* Stated goal
Copy each of the lines below verbatim, keeping every character, space, and line break unchanged.

* Provided information
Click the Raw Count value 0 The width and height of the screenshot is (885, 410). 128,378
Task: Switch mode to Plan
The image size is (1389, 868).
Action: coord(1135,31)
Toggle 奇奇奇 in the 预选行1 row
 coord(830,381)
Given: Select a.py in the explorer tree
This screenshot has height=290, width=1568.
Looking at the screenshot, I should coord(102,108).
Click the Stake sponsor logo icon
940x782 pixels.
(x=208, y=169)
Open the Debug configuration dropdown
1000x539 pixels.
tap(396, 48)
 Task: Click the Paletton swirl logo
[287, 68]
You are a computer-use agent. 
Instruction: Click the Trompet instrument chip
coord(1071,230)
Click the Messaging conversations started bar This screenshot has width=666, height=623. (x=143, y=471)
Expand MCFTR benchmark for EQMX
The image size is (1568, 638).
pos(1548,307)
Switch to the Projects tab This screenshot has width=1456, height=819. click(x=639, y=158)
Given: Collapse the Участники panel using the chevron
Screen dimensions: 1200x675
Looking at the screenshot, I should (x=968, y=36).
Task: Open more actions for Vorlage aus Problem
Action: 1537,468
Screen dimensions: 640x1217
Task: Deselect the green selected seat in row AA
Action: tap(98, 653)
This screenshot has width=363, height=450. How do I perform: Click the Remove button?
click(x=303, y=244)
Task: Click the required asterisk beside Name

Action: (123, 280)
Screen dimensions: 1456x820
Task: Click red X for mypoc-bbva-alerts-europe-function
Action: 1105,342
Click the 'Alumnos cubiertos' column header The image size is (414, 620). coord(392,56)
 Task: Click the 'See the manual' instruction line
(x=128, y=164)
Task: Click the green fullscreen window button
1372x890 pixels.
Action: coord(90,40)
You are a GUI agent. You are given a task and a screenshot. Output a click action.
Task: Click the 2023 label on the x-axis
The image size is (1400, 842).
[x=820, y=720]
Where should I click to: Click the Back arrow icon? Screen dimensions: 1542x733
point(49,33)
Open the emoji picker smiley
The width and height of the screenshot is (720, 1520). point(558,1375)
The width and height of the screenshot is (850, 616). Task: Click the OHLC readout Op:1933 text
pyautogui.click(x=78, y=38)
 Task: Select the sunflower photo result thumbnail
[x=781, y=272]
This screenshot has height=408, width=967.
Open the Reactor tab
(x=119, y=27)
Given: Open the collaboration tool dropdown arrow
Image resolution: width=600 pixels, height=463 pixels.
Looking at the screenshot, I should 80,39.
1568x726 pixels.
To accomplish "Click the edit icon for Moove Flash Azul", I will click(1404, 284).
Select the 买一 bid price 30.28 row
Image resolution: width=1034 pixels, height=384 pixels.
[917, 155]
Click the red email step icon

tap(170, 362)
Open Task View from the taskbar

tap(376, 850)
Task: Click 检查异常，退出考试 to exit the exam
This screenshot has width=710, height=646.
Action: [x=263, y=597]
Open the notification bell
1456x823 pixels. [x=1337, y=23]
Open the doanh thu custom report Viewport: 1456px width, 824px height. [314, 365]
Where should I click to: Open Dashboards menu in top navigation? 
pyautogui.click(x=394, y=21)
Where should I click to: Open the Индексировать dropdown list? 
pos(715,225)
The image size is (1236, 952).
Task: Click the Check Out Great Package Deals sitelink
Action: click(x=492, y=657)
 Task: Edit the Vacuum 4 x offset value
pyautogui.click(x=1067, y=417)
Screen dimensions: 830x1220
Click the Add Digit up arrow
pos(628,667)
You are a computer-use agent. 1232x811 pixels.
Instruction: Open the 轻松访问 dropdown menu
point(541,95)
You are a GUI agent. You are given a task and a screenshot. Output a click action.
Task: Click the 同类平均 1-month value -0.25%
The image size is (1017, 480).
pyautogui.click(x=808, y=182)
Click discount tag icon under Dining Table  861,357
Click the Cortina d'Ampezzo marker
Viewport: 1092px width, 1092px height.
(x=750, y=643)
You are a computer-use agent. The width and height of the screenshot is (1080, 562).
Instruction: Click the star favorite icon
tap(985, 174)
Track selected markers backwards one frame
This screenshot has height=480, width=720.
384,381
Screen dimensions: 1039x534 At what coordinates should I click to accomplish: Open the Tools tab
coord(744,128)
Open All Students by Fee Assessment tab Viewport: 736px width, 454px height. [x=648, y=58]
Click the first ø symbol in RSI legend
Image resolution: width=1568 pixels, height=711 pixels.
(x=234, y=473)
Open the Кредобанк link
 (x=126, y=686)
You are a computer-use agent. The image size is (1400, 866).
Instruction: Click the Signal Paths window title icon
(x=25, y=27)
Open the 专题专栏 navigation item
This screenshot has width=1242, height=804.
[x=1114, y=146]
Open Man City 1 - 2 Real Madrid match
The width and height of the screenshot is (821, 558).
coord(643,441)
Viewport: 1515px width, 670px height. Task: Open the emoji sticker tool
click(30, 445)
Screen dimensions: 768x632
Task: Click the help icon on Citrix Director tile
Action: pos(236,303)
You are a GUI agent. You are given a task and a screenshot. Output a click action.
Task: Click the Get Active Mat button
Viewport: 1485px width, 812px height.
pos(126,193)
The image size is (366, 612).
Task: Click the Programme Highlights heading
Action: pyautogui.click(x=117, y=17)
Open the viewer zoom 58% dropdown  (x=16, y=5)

* The response
Click the Raw Count value 0 The width and height of the screenshot is (885, 410). 128,378
Task: Switch mode to Plan
The image size is (1389, 868).
Action: coord(1135,31)
Toggle 奇奇奇 in the 预选行1 row
 coord(830,381)
Given: Select a.py in the explorer tree
This screenshot has height=290, width=1568.
Looking at the screenshot, I should coord(102,108).
Click the Stake sponsor logo icon
940x782 pixels.
(x=208, y=169)
Open the Debug configuration dropdown
1000x539 pixels.
tap(396, 48)
 Task: Click the Paletton swirl logo
[287, 68]
You are a computer-use agent. 
Instruction: Click the Trompet instrument chip
coord(1071,230)
Click the Messaging conversations started bar This screenshot has width=666, height=623. (x=143, y=471)
Expand MCFTR benchmark for EQMX
The image size is (1568, 638).
pos(1548,307)
Switch to the Projects tab This screenshot has width=1456, height=819. click(x=639, y=158)
Given: Collapse the Участники panel using the chevron
Screen dimensions: 1200x675
Looking at the screenshot, I should (x=968, y=36).
Task: Open more actions for Vorlage aus Problem
Action: 1537,468
Screen dimensions: 640x1217
Task: Deselect the green selected seat in row AA
Action: tap(98, 653)
This screenshot has width=363, height=450. How do I perform: Click the Remove button?
click(x=303, y=244)
Task: Click the required asterisk beside Name

Action: (123, 280)
Screen dimensions: 1456x820
Task: Click red X for mypoc-bbva-alerts-europe-function
Action: 1105,342
Click the 'Alumnos cubiertos' column header The image size is (414, 620). coord(392,56)
 Task: Click the 'See the manual' instruction line
(x=128, y=164)
Task: Click the green fullscreen window button
1372x890 pixels.
Action: coord(90,40)
You are a GUI agent. You are given a task and a screenshot. Output a click action.
Task: Click the 2023 label on the x-axis
The image size is (1400, 842).
[x=820, y=720]
Where should I click to: Click the Back arrow icon? Screen dimensions: 1542x733
point(49,33)
Open the emoji picker smiley
The width and height of the screenshot is (720, 1520). point(558,1375)
The width and height of the screenshot is (850, 616). Task: Click the OHLC readout Op:1933 text
pyautogui.click(x=78, y=38)
 Task: Select the sunflower photo result thumbnail
[x=781, y=272]
This screenshot has height=408, width=967.
Open the Reactor tab
(x=119, y=27)
Given: Open the collaboration tool dropdown arrow
Image resolution: width=600 pixels, height=463 pixels.
Looking at the screenshot, I should 80,39.
1568x726 pixels.
To accomplish "Click the edit icon for Moove Flash Azul", I will click(1404, 284).
Select the 买一 bid price 30.28 row
Image resolution: width=1034 pixels, height=384 pixels.
[917, 155]
Click the red email step icon

tap(170, 362)
Open Task View from the taskbar

tap(376, 850)
Task: Click 检查异常，退出考试 to exit the exam
This screenshot has width=710, height=646.
Action: [x=263, y=597]
Open the notification bell
1456x823 pixels. [x=1337, y=23]
Open the doanh thu custom report Viewport: 1456px width, 824px height. [314, 365]
Where should I click to: Open Dashboards menu in top navigation? 
pyautogui.click(x=394, y=21)
Where should I click to: Open the Индексировать dropdown list? 
pos(715,225)
The image size is (1236, 952).
Task: Click the Check Out Great Package Deals sitelink
Action: click(x=492, y=657)
 Task: Edit the Vacuum 4 x offset value
pyautogui.click(x=1067, y=417)
Screen dimensions: 830x1220
Click the Add Digit up arrow
pos(628,667)
You are a computer-use agent. 1232x811 pixels.
Instruction: Open the 轻松访问 dropdown menu
point(541,95)
You are a GUI agent. You are given a task and a screenshot. Output a click action.
Task: Click the 同类平均 1-month value -0.25%
The image size is (1017, 480).
pyautogui.click(x=808, y=182)
Click discount tag icon under Dining Table  861,357
Click the Cortina d'Ampezzo marker
Viewport: 1092px width, 1092px height.
(x=750, y=643)
You are a computer-use agent. The width and height of the screenshot is (1080, 562).
Instruction: Click the star favorite icon
tap(985, 174)
Track selected markers backwards one frame
This screenshot has height=480, width=720.
384,381
Screen dimensions: 1039x534 At what coordinates should I click to accomplish: Open the Tools tab
coord(744,128)
Open All Students by Fee Assessment tab Viewport: 736px width, 454px height. [x=648, y=58]
Click the first ø symbol in RSI legend
Image resolution: width=1568 pixels, height=711 pixels.
(x=234, y=473)
Open the Кредобанк link
 (x=126, y=686)
You are a computer-use agent. The image size is (1400, 866).
Instruction: Click the Signal Paths window title icon
(x=25, y=27)
Open the 专题专栏 navigation item
This screenshot has width=1242, height=804.
[x=1114, y=146]
Open Man City 1 - 2 Real Madrid match
The width and height of the screenshot is (821, 558).
coord(643,441)
Viewport: 1515px width, 670px height. Task: Open the emoji sticker tool
click(30, 445)
Screen dimensions: 768x632
Task: Click the help icon on Citrix Director tile
Action: pos(236,303)
You are a GUI agent. You are given a task and a screenshot. Output a click action.
Task: Click the Get Active Mat button
Viewport: 1485px width, 812px height.
pos(126,193)
The image size is (366, 612).
Task: Click the Programme Highlights heading
Action: pyautogui.click(x=117, y=17)
Open the viewer zoom 58% dropdown  (x=16, y=5)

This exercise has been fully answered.